最近の机上の棚は、低めのデザインが主流。タブレット収納にも対応

「はい、机の前面にタブレットを入れる場所を設け、立てかけた状態で使えるようにもしています。机の上には必要なドリルなどを広げた状態で、タブレットを見ながら勉強できるような使い方ができる机も、バリエーションとして用意しています」

タブレットやPCの利用を前提に、配線穴やコンセント付きデスク、ワゴン収納などが標準化されている

-電動昇降デスクは、座りすぎの解消だけでなく、体型や成長に合わせて高さの微調整が簡単にできるようにしているそう。低学年から机は用意した方がいいと思われますか?

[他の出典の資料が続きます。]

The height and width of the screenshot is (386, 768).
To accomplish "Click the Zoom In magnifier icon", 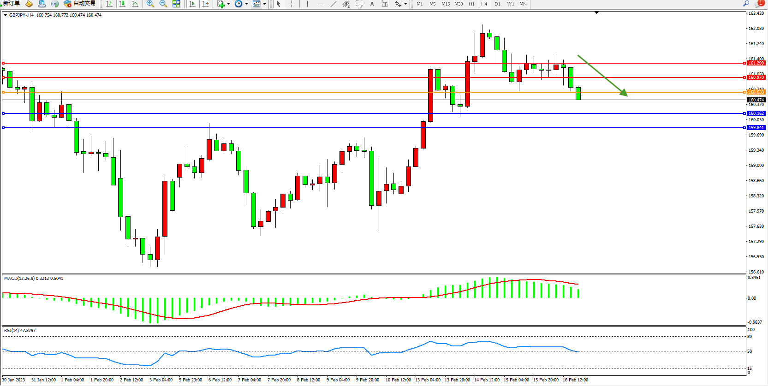I will coord(150,4).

「はい、私たちが電動昇降デスクを開発したのも、幼いころから机に向かう習慣をつけてもらいたいからです。体がまだ小さい低学年から、しっかり足を床につけて学習できるのが電動昇降デスクの強みです。さらに自分専用のスペースで、勉強や趣味に取り組む時間を大切にしていただきたい。今はさまざまなメーカーからリーズナブルなデスクも出ていますが、コイズミのデスクの自慢は今も昔も『ずっと長く使える』こと。6・3・3で12年、それ以上、大人になってもずっと心地よく使い続けてほしいと思います」

長く学習机の歴史を現場で見てきた河内さんのお話は、とても参考になりました。

今さらながら、我が子の学習机の導入を検討している筆者です。ああ、なぜ幼いころに祖父母に買ってもらわなかったのか。後悔の気持ちも少し……。